_How to complete this task_
The answer must be the lines from the one that holds "View film strip" through the final line of the data, copied exactly, with no pictures.

_Information supplied_
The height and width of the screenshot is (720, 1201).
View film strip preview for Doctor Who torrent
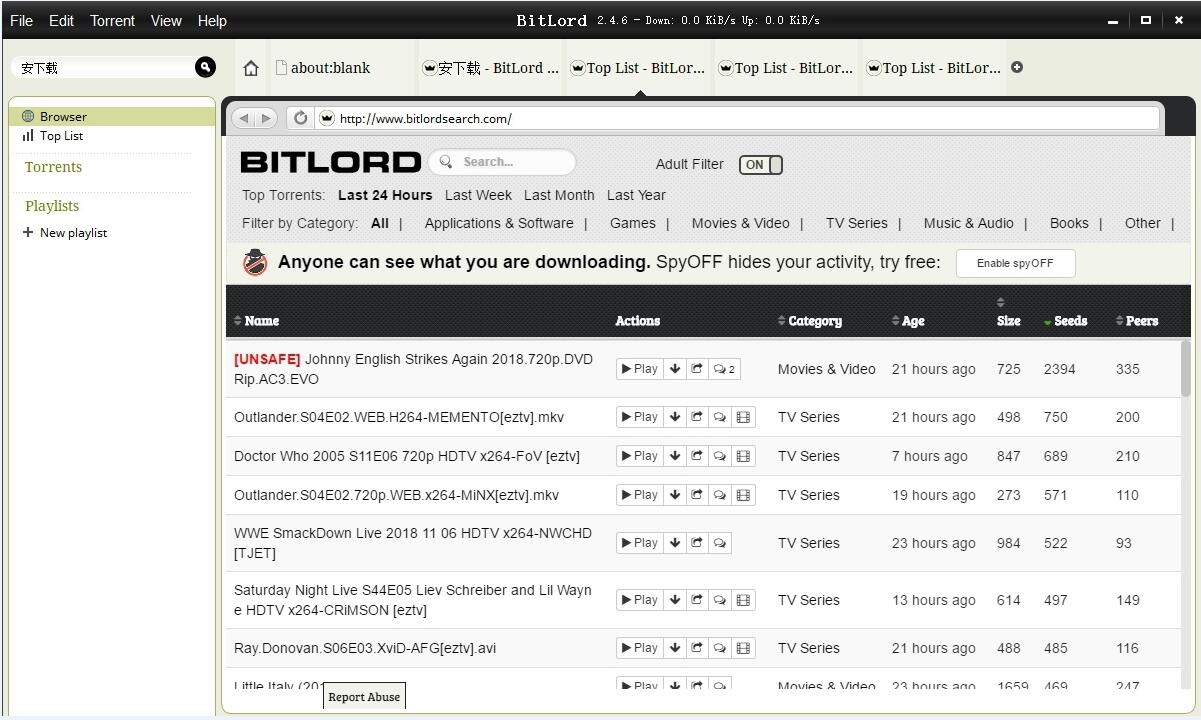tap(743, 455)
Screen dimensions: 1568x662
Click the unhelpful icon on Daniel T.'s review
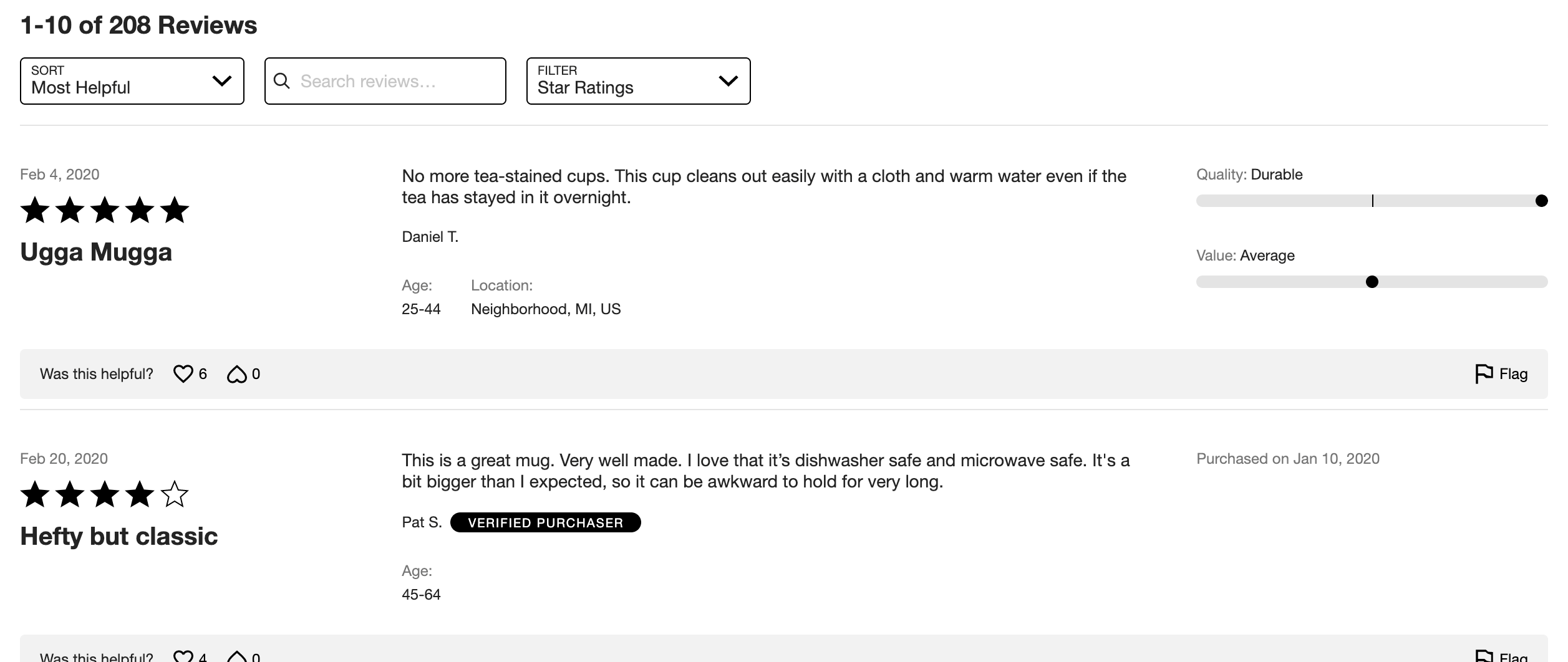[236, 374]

_Written reply_
View film strip preview for Doctor Who torrent
tap(743, 455)
Screen dimensions: 1568x662
Click the unhelpful icon on Daniel T.'s review
[236, 374]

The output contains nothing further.